Lake Malawi / Nyasa fell on the line between British and Portuguese aspirations on the eastern side of the lower continent. British interests pushed east where Portuguese interests pushed west. They met at the lake. Portugal grabbed their side of the lakeshore but Scottish missionaries from Nyasaland managed to settle Likoma and Chizumulu in spite of the islands being much closer to the eastern side of the lake. They built an impressive European-style Anglican cathedral on the island of Likomo which still stands today as part of their legacy (here is a photo). Thus Likoma and Chizumulu belong to Malawi only because British colonialists arrived here quicker than the Portuguese could manage and they used the opportunity to seize control.
Likomo is the larger of the two islands. About 9,000 people live here amid the grasslands and baobab trees. There is an airstrip, a hotel, a number of guest cottages and a few unpaved roads in addition to the cathedral. Likoma has about 4,000 residents and fewer amenities. Together they form the Likoma District of Malawi.

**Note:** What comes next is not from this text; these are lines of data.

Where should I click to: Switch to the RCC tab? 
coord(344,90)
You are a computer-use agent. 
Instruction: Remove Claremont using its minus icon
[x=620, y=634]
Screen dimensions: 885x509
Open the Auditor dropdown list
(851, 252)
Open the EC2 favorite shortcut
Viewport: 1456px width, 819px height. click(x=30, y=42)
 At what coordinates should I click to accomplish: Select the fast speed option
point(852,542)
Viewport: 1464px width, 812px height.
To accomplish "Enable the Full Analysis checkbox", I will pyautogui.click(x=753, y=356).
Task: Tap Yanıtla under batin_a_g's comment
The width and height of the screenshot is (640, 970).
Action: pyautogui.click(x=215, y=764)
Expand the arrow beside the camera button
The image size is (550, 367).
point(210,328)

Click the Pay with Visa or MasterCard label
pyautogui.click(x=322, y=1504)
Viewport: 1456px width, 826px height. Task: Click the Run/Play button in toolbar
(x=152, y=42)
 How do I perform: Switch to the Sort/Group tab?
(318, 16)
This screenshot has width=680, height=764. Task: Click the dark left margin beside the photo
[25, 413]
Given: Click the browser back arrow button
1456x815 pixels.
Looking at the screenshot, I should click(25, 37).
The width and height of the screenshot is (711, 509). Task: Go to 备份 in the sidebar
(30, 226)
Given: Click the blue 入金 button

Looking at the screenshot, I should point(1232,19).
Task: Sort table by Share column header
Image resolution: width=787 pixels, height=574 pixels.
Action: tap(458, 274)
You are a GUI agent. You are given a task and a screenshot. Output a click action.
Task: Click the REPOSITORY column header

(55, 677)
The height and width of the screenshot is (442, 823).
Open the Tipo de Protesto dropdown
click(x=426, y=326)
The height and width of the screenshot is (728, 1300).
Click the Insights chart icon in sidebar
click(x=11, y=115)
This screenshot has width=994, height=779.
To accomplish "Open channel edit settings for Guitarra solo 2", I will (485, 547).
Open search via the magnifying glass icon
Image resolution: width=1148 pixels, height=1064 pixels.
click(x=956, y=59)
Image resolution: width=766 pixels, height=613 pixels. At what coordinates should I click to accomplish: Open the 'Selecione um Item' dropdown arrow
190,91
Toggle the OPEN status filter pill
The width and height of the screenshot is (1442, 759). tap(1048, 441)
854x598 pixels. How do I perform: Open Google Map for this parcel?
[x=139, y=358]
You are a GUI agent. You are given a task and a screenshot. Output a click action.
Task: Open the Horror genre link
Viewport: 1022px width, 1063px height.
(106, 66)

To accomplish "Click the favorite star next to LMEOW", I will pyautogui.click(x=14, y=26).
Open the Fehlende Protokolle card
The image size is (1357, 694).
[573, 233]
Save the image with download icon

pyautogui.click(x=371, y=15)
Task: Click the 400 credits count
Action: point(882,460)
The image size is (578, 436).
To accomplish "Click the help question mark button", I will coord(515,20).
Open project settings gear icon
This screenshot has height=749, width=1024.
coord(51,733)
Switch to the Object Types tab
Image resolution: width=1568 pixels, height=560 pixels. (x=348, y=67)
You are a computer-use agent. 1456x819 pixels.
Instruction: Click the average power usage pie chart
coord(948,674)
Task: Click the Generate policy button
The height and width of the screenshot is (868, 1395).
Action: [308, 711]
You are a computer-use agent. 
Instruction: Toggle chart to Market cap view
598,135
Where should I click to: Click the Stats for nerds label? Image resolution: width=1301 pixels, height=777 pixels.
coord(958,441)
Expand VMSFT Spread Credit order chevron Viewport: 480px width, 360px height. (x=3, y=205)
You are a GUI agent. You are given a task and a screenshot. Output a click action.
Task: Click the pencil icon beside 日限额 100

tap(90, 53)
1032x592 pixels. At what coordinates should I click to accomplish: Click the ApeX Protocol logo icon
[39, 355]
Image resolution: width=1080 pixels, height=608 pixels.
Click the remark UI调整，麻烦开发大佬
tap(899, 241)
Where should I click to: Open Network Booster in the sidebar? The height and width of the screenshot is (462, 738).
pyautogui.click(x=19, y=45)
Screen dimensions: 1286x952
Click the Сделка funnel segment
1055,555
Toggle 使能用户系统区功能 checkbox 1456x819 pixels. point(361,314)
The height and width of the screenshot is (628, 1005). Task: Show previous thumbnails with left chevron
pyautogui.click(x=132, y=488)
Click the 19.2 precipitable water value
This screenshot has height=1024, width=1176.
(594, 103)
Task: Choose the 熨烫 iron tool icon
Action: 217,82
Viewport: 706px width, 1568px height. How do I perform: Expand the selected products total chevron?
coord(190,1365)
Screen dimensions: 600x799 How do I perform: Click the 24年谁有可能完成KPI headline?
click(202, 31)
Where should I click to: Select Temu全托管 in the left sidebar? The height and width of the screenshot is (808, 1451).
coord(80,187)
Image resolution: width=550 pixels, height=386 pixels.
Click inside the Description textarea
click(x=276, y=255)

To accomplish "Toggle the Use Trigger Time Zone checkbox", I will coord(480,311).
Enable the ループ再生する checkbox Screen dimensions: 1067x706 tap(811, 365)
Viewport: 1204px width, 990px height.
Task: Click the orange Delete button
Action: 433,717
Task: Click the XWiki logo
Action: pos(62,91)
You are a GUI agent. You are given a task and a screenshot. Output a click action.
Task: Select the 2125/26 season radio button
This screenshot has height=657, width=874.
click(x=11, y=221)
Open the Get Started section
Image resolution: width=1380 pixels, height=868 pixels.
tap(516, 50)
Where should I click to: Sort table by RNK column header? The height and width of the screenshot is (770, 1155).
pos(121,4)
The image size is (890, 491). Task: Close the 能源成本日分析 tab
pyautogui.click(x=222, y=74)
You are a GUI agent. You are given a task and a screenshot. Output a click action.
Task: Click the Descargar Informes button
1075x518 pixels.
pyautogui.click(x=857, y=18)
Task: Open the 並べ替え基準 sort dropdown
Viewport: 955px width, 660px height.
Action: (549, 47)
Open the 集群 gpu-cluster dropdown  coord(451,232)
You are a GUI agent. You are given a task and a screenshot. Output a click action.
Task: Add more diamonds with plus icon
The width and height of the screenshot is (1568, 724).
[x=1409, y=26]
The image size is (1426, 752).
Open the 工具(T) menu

And you really should check it out if only to get a flashback to 1995 and the cool retro design of their website with the animated gif and the frames design; definitely old school. It seems to be up-to-date because I see references to the current year but it brings a nostalgic tear to my eye in remembrance of an earlier web. Go ahead and give them a visit. They’d probably be happy to get a few links that don’t involve Madonna looking to adopt another child.